Task brief – Your response should consist of the records below, repeated exactly.

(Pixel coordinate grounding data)
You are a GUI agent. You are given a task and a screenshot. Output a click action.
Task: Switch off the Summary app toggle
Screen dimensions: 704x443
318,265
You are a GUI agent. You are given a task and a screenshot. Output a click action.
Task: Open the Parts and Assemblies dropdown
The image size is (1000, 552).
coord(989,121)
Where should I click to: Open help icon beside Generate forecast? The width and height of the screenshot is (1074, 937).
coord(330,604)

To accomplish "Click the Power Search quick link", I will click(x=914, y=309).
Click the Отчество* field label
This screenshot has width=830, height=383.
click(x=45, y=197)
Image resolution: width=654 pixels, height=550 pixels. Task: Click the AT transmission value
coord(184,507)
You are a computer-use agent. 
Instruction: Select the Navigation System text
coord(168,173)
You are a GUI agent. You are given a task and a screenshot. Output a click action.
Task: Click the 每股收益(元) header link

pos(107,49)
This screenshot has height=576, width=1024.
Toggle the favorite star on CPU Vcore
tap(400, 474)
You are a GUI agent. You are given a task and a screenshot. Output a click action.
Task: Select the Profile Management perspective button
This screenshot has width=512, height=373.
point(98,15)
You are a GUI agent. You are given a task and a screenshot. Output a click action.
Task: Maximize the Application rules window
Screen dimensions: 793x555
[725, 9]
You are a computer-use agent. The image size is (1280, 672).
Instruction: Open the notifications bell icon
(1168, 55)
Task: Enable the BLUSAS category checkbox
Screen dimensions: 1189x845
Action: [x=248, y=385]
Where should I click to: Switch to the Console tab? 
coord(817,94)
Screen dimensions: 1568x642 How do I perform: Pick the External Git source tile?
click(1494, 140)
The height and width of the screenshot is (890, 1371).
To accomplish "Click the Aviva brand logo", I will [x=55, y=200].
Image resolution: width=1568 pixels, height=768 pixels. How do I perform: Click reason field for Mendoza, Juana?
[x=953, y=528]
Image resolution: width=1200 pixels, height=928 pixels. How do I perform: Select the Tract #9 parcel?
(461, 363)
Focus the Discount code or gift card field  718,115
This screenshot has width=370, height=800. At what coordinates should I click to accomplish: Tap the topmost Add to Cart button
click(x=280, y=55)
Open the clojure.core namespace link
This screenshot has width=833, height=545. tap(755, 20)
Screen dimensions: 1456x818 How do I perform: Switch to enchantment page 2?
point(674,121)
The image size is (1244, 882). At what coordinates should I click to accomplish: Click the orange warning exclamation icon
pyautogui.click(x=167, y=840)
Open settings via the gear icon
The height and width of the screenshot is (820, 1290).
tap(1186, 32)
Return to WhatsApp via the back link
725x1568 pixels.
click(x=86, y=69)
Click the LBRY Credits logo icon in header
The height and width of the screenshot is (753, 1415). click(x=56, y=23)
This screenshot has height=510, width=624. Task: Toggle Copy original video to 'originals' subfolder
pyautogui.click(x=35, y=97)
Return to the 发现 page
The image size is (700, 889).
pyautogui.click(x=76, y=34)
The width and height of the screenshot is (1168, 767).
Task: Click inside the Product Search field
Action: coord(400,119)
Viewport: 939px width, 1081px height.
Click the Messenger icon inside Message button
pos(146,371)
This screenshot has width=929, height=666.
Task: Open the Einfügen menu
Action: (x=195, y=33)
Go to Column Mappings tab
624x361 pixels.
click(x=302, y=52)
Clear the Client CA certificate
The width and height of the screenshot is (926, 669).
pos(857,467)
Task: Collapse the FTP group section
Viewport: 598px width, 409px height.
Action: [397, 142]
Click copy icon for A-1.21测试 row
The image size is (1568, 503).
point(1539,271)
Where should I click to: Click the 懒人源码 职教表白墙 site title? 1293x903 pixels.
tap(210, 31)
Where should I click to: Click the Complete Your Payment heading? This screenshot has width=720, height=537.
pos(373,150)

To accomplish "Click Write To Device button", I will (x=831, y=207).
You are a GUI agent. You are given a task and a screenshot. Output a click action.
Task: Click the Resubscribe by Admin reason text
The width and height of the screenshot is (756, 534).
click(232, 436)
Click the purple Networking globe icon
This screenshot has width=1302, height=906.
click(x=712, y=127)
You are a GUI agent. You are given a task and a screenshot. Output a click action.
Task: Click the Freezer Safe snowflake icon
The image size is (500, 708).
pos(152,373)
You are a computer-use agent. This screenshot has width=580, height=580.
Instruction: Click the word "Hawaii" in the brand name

Final answer –
You are a GUI agent. You are given a task and a screenshot. Output a click action.
Task: Switch off the Summary app toggle
Screen dimensions: 704x443
318,265
You are a GUI agent. You are given a task and a screenshot. Output a click action.
Task: Open the Parts and Assemblies dropdown
The image size is (1000, 552).
coord(989,121)
Where should I click to: Open help icon beside Generate forecast? The width and height of the screenshot is (1074, 937).
coord(330,604)

To accomplish "Click the Power Search quick link", I will click(x=914, y=309).
Click the Отчество* field label
This screenshot has width=830, height=383.
click(x=45, y=197)
Image resolution: width=654 pixels, height=550 pixels. Task: Click the AT transmission value
coord(184,507)
You are a computer-use agent. 
Instruction: Select the Navigation System text
coord(168,173)
You are a GUI agent. You are given a task and a screenshot. Output a click action.
Task: Click the 每股收益(元) header link

pos(107,49)
This screenshot has height=576, width=1024.
Toggle the favorite star on CPU Vcore
tap(400, 474)
You are a GUI agent. You are given a task and a screenshot. Output a click action.
Task: Select the Profile Management perspective button
This screenshot has width=512, height=373.
point(98,15)
You are a GUI agent. You are given a task and a screenshot. Output a click action.
Task: Maximize the Application rules window
Screen dimensions: 793x555
[725, 9]
You are a computer-use agent. The image size is (1280, 672).
Instruction: Open the notifications bell icon
(1168, 55)
Task: Enable the BLUSAS category checkbox
Screen dimensions: 1189x845
Action: [x=248, y=385]
Where should I click to: Switch to the Console tab? 
coord(817,94)
Screen dimensions: 1568x642 How do I perform: Pick the External Git source tile?
click(1494, 140)
The height and width of the screenshot is (890, 1371).
To accomplish "Click the Aviva brand logo", I will [x=55, y=200].
Image resolution: width=1568 pixels, height=768 pixels. How do I perform: Click reason field for Mendoza, Juana?
[x=953, y=528]
Image resolution: width=1200 pixels, height=928 pixels. How do I perform: Select the Tract #9 parcel?
(461, 363)
Focus the Discount code or gift card field  718,115
This screenshot has width=370, height=800. At what coordinates should I click to accomplish: Tap the topmost Add to Cart button
click(x=280, y=55)
Open the clojure.core namespace link
This screenshot has width=833, height=545. tap(755, 20)
Screen dimensions: 1456x818 How do I perform: Switch to enchantment page 2?
point(674,121)
The image size is (1244, 882). At what coordinates should I click to accomplish: Click the orange warning exclamation icon
pyautogui.click(x=167, y=840)
Open settings via the gear icon
The height and width of the screenshot is (820, 1290).
tap(1186, 32)
Return to WhatsApp via the back link
725x1568 pixels.
click(x=86, y=69)
Click the LBRY Credits logo icon in header
The height and width of the screenshot is (753, 1415). click(x=56, y=23)
This screenshot has height=510, width=624. Task: Toggle Copy original video to 'originals' subfolder
pyautogui.click(x=35, y=97)
Return to the 发现 page
The image size is (700, 889).
pyautogui.click(x=76, y=34)
The width and height of the screenshot is (1168, 767).
Task: Click inside the Product Search field
Action: coord(400,119)
Viewport: 939px width, 1081px height.
Click the Messenger icon inside Message button
pos(146,371)
This screenshot has width=929, height=666.
Task: Open the Einfügen menu
Action: (x=195, y=33)
Go to Column Mappings tab
624x361 pixels.
click(x=302, y=52)
Clear the Client CA certificate
The width and height of the screenshot is (926, 669).
pos(857,467)
Task: Collapse the FTP group section
Viewport: 598px width, 409px height.
Action: [397, 142]
Click copy icon for A-1.21测试 row
The image size is (1568, 503).
point(1539,271)
Where should I click to: Click the 懒人源码 职教表白墙 site title? 1293x903 pixels.
tap(210, 31)
Where should I click to: Click the Complete Your Payment heading? This screenshot has width=720, height=537.
pos(373,150)

To accomplish "Click Write To Device button", I will (x=831, y=207).
You are a GUI agent. You are given a task and a screenshot. Output a click action.
Task: Click the Resubscribe by Admin reason text
The width and height of the screenshot is (756, 534).
click(232, 436)
Click the purple Networking globe icon
This screenshot has width=1302, height=906.
click(x=712, y=127)
You are a GUI agent. You are given a task and a screenshot. Output a click action.
Task: Click the Freezer Safe snowflake icon
The image size is (500, 708).
pos(152,373)
You are a computer-use agent. This screenshot has width=580, height=580.
Instruction: Click the word "Hawaii" in the brand name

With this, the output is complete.